• Aim of the task
Keep the pictures out of your copy. Transcribe the records below exactly.

• Dataset entries
________________

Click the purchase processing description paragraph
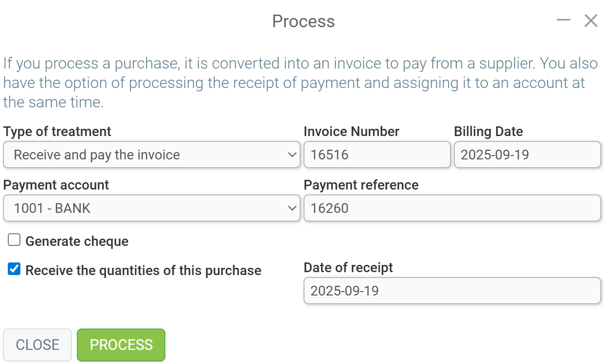This screenshot has width=609, height=364. click(300, 83)
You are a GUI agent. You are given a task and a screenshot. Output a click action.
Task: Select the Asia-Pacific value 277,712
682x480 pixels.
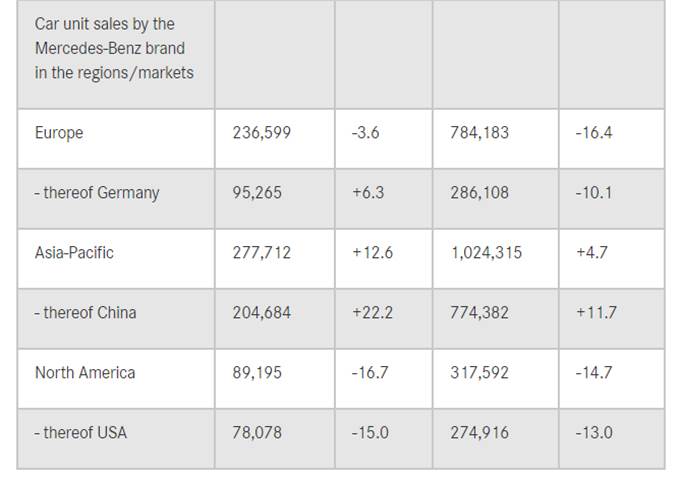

________________

• Reply
Click the purchase processing description paragraph
This screenshot has width=609, height=364. click(300, 83)
You are a GUI agent. You are given a task and a screenshot. Output a click action.
Task: Select the Asia-Pacific value 277,712
682x480 pixels.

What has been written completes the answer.